What to do: Go through the entries below and write each one out exactly.

Recorded data:
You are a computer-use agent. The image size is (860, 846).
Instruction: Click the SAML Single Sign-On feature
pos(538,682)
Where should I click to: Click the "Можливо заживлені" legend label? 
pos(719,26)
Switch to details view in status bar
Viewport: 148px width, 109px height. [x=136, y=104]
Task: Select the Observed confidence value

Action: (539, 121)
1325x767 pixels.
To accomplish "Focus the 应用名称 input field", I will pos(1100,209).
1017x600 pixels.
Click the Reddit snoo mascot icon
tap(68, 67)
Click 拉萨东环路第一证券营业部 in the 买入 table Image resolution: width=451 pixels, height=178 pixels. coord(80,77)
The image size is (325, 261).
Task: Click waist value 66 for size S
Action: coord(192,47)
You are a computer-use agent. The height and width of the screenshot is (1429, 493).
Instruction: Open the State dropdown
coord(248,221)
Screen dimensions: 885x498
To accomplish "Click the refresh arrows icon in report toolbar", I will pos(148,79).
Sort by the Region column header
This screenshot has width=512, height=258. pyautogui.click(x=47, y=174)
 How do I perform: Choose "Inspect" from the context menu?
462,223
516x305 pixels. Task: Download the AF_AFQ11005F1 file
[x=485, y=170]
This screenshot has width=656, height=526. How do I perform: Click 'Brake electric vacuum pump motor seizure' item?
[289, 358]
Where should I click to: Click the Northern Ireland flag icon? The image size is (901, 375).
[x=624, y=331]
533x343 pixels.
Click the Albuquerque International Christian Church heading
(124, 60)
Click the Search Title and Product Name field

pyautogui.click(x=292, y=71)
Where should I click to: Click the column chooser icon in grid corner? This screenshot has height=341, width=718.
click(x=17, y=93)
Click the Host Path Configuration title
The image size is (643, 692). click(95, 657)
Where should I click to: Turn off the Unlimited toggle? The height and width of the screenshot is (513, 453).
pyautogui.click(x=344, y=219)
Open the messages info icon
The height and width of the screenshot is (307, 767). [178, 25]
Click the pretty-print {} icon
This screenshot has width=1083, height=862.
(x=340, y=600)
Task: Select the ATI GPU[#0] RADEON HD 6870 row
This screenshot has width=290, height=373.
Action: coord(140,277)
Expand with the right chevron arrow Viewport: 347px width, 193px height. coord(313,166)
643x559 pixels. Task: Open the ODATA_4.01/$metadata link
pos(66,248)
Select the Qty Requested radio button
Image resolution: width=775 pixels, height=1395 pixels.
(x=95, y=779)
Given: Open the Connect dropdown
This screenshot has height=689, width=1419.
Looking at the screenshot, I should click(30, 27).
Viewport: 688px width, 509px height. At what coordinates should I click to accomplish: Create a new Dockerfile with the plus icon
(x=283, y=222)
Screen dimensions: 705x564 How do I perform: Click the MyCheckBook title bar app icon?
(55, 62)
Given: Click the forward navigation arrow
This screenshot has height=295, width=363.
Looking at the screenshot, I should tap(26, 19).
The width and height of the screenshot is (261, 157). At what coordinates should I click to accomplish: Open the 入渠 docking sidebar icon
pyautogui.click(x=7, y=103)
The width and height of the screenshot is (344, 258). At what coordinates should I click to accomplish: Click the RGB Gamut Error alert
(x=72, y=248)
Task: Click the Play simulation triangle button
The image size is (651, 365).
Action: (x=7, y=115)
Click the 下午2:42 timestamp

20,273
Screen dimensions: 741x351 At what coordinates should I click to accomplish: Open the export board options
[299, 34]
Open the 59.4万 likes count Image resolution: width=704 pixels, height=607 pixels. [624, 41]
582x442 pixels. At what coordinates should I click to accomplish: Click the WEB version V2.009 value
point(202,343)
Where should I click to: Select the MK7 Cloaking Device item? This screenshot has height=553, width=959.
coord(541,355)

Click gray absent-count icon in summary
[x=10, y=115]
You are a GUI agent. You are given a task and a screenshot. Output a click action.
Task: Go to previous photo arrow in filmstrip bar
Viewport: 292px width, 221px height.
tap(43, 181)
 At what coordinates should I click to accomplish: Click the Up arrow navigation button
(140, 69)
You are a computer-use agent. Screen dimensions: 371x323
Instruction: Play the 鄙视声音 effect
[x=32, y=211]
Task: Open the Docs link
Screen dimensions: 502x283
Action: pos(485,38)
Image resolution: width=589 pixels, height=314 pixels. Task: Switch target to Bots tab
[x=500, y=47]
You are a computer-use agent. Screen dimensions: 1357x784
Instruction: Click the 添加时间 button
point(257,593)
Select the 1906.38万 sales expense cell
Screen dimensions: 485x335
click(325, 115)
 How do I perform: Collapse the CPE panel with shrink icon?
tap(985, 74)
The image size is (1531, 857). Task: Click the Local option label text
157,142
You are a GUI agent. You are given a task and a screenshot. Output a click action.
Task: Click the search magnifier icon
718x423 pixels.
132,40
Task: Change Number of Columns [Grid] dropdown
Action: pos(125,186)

Solution for this problem:
You are a computer-use agent. The image size is (860, 846).
Instruction: Click the SAML Single Sign-On feature
pos(538,682)
Where should I click to: Click the "Можливо заживлені" legend label? 
pos(719,26)
Switch to details view in status bar
Viewport: 148px width, 109px height. [x=136, y=104]
Task: Select the Observed confidence value

Action: (539, 121)
1325x767 pixels.
To accomplish "Focus the 应用名称 input field", I will pos(1100,209).
1017x600 pixels.
Click the Reddit snoo mascot icon
tap(68, 67)
Click 拉萨东环路第一证券营业部 in the 买入 table Image resolution: width=451 pixels, height=178 pixels. coord(80,77)
The image size is (325, 261).
Task: Click waist value 66 for size S
Action: coord(192,47)
You are a computer-use agent. The height and width of the screenshot is (1429, 493).
Instruction: Open the State dropdown
coord(248,221)
Screen dimensions: 885x498
To accomplish "Click the refresh arrows icon in report toolbar", I will pos(148,79).
Sort by the Region column header
This screenshot has width=512, height=258. pyautogui.click(x=47, y=174)
 How do I perform: Choose "Inspect" from the context menu?
462,223
516x305 pixels. Task: Download the AF_AFQ11005F1 file
[x=485, y=170]
This screenshot has width=656, height=526. How do I perform: Click 'Brake electric vacuum pump motor seizure' item?
[289, 358]
Where should I click to: Click the Northern Ireland flag icon? The image size is (901, 375).
[x=624, y=331]
533x343 pixels.
Click the Albuquerque International Christian Church heading
(124, 60)
Click the Search Title and Product Name field

pyautogui.click(x=292, y=71)
Where should I click to: Click the column chooser icon in grid corner? This screenshot has height=341, width=718.
click(x=17, y=93)
Click the Host Path Configuration title
The image size is (643, 692). click(95, 657)
Where should I click to: Turn off the Unlimited toggle? The height and width of the screenshot is (513, 453).
pyautogui.click(x=344, y=219)
Open the messages info icon
The height and width of the screenshot is (307, 767). [178, 25]
Click the pretty-print {} icon
This screenshot has width=1083, height=862.
(x=340, y=600)
Task: Select the ATI GPU[#0] RADEON HD 6870 row
This screenshot has width=290, height=373.
Action: coord(140,277)
Expand with the right chevron arrow Viewport: 347px width, 193px height. coord(313,166)
643x559 pixels. Task: Open the ODATA_4.01/$metadata link
pos(66,248)
Select the Qty Requested radio button
Image resolution: width=775 pixels, height=1395 pixels.
(x=95, y=779)
Given: Open the Connect dropdown
This screenshot has height=689, width=1419.
Looking at the screenshot, I should click(30, 27).
Viewport: 688px width, 509px height. At what coordinates should I click to accomplish: Create a new Dockerfile with the plus icon
(x=283, y=222)
Screen dimensions: 705x564 How do I perform: Click the MyCheckBook title bar app icon?
(55, 62)
Given: Click the forward navigation arrow
This screenshot has height=295, width=363.
Looking at the screenshot, I should tap(26, 19).
The width and height of the screenshot is (261, 157). At what coordinates should I click to accomplish: Open the 入渠 docking sidebar icon
pyautogui.click(x=7, y=103)
The width and height of the screenshot is (344, 258). At what coordinates should I click to accomplish: Click the RGB Gamut Error alert
(x=72, y=248)
Task: Click the Play simulation triangle button
The image size is (651, 365).
Action: (x=7, y=115)
Click the 下午2:42 timestamp

20,273
Screen dimensions: 741x351 At what coordinates should I click to accomplish: Open the export board options
[299, 34]
Open the 59.4万 likes count Image resolution: width=704 pixels, height=607 pixels. [624, 41]
582x442 pixels. At what coordinates should I click to accomplish: Click the WEB version V2.009 value
point(202,343)
Where should I click to: Select the MK7 Cloaking Device item? This screenshot has height=553, width=959.
coord(541,355)

Click gray absent-count icon in summary
[x=10, y=115]
You are a GUI agent. You are given a task and a screenshot. Output a click action.
Task: Go to previous photo arrow in filmstrip bar
Viewport: 292px width, 221px height.
tap(43, 181)
 At what coordinates should I click to accomplish: Click the Up arrow navigation button
(140, 69)
You are a computer-use agent. Screen dimensions: 371x323
Instruction: Play the 鄙视声音 effect
[x=32, y=211]
Task: Open the Docs link
Screen dimensions: 502x283
Action: pos(485,38)
Image resolution: width=589 pixels, height=314 pixels. Task: Switch target to Bots tab
[x=500, y=47]
You are a computer-use agent. Screen dimensions: 1357x784
Instruction: Click the 添加时间 button
point(257,593)
Select the 1906.38万 sales expense cell
Screen dimensions: 485x335
click(325, 115)
 How do I perform: Collapse the CPE panel with shrink icon?
tap(985, 74)
The image size is (1531, 857). Task: Click the Local option label text
157,142
You are a GUI agent. You are given a task and a screenshot. Output a click action.
Task: Click the search magnifier icon
718x423 pixels.
132,40
Task: Change Number of Columns [Grid] dropdown
Action: pos(125,186)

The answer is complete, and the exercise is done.